ARTICLE

>>>>>

36. SIDNEY NOLAN
The subject of the heroic and knockabout bushranger is one that Sidney Nolan returned to time and again. His interest began in 1945 and 1946-47 with the famous series of 27 Ned Kelly paintings (later bequeathed by Sunday Reed to the National Gallery of Australia) and continued almost up until the year of his death. Nolan’s obsession with the story of Ned and the Kelly gang resulted in an important and very distinctive body of work. It contributed to the popularity and collective understanding of one of Australia’s enduring myths and cemented Nolan’s reputation as one of the very best 20th century artists.
Kelly at Stringybark Creek c1964-65, comes from a wonderfully productive period in Nolan’s art in which the subjects of Ned Kelly, Burke and Wills and the Golden Age of Antarctic explorers were uppermost in his mind. It was intended as a gift and inscribed with love to his sister, Lorna. Like other works from this period, it remained in her possession until the early 2000s. The fact that this painting was made into a collector’s photo-lithographic print, and that Lorna Goslin hung onto it for so long, is testament to the significance of the work for both Nolan and his immediate family.
Ned Kelly is considered as one of Australia’s great folk heroes. However, dissension over Kelly’s mythic dimension continues to hold sway, with descendants of the three policemen slain at Stringybark Creek recently questioning the veracity and morality of commemorating a ‘hero’ whose claim to fame was, for them at least, horse-theft and murder.

<<<<<

STATED EXERCISE 1
In the Sidney Nolan entry, retype everything from "36. SIDNEY NOLAN" down to "20th century artists.".
STATED EXERCISE 2
According to the Sidney Nolan entry, which subjects were uppermost in Nolan's mind during the period when Kelly at Stringybark Creek was made?
STATED EXERCISE 3
Based on the Sidney Nolan entry, why have descendants of the policemen slain at Stringybark Creek questioned commemorating Ned Kelly as a hero?

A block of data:

>>>>>

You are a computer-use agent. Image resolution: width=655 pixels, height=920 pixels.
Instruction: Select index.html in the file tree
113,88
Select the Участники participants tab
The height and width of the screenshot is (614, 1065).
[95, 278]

<<<<<

WRITTEN REPLY 1
36. SIDNEY NOLAN
The subject of the heroic and knockabout bushranger is one that Sidney Nolan returned to time and again. His interest began in 1945 and 1946-47 with the famous series of 27 Ned Kelly paintings (later bequeathed by Sunday Reed to the National Gallery of Australia) and continued almost up until the year of his death. Nolan’s obsession with the story of Ned and the Kelly gang resulted in an important and very distinctive body of work. It contributed to the popularity and collective understanding of one of Australia’s enduring myths and cemented Nolan’s reputation as one of the very best 20th century artists.

WRITTEN REPLY 2
- Ned Kelly
- Burke and Wills
- The Golden Age of Antarctic explorers

WRITTEN REPLY 3
For them, Kelly's claim to fame was horse-theft and murder. They therefore question both the veracity and the morality of commemorating him as a hero.